- WORK ITEM
Set down precisely the lines from the line with "Task: Open the 订单类型 order type dropdown" through the end of the material, inclusive, and no pictures.

====== DATA TO USE

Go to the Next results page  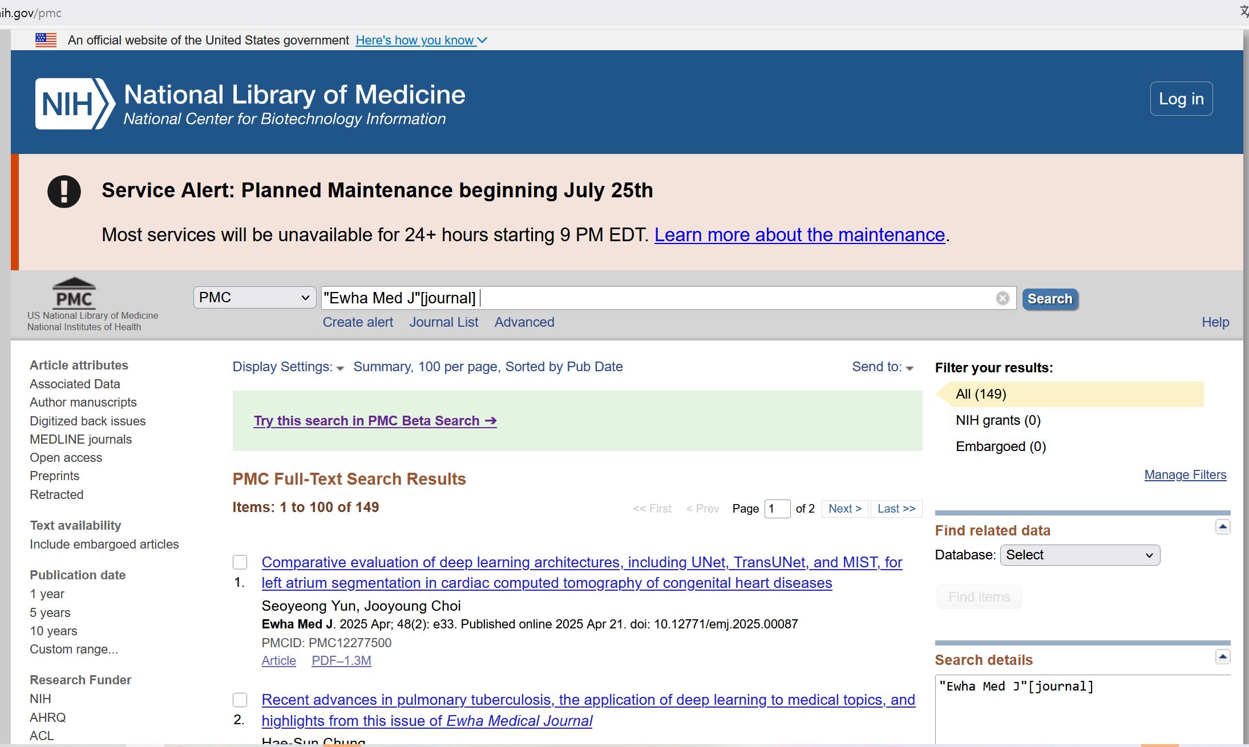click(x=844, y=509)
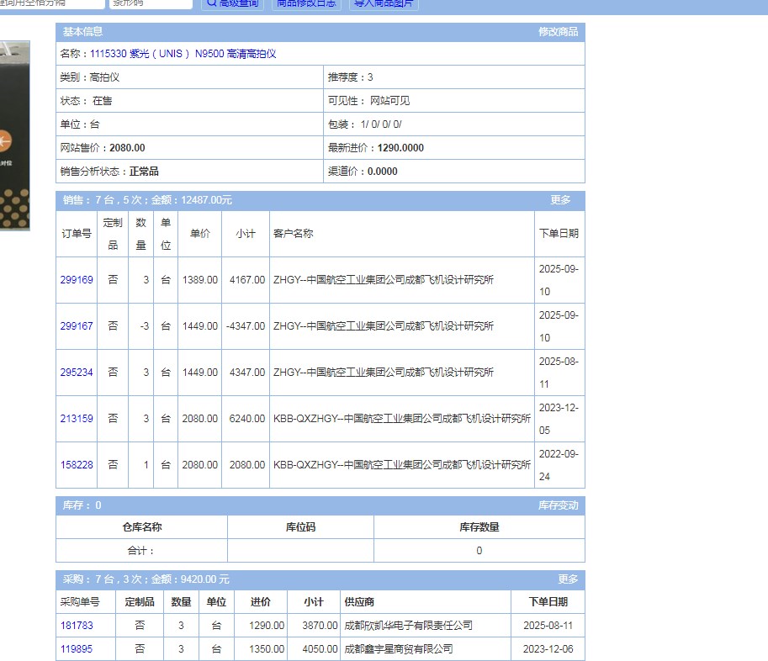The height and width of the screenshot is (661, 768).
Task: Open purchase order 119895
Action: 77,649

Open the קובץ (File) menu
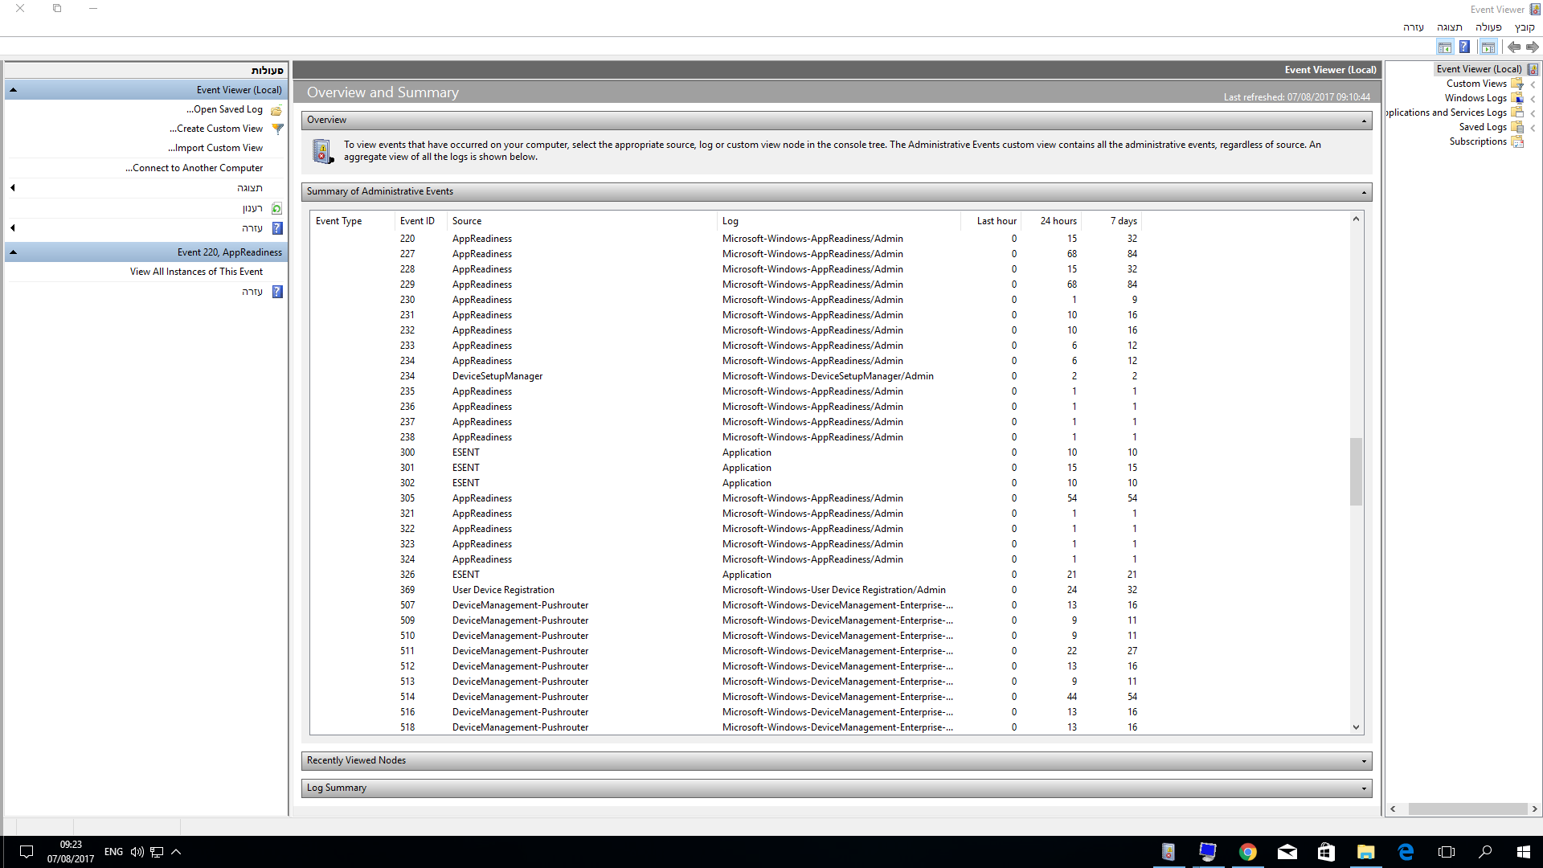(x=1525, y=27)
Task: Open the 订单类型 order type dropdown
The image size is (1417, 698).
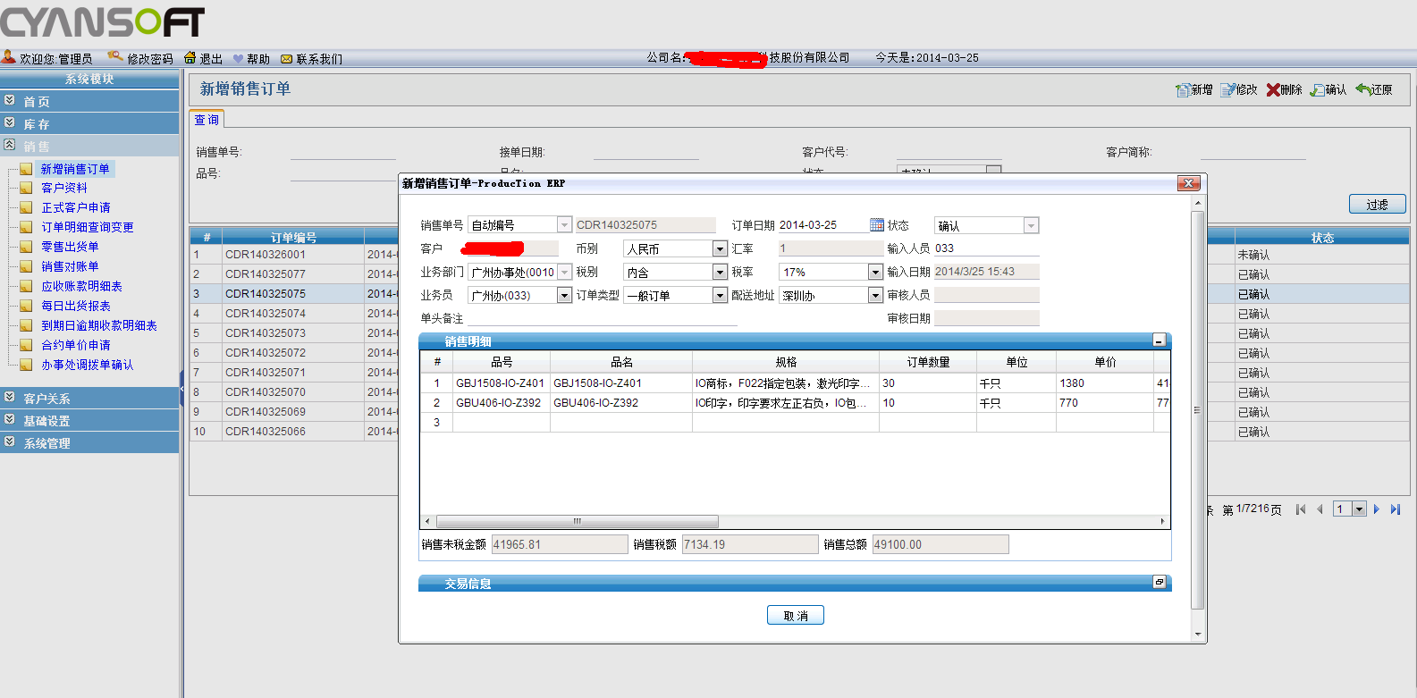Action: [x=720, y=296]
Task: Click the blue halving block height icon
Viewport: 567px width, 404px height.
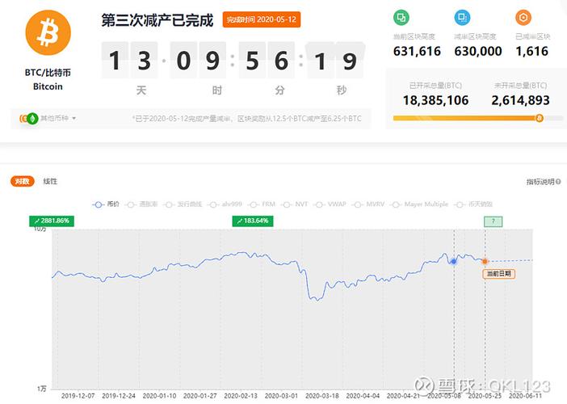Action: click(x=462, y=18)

============

- SOLVED EXERCISE
Task: Open the 订单类型 order type dropdown
The image size is (1417, 698).
Action: [x=720, y=296]
Task: Click the blue halving block height icon
Viewport: 567px width, 404px height.
Action: click(x=462, y=18)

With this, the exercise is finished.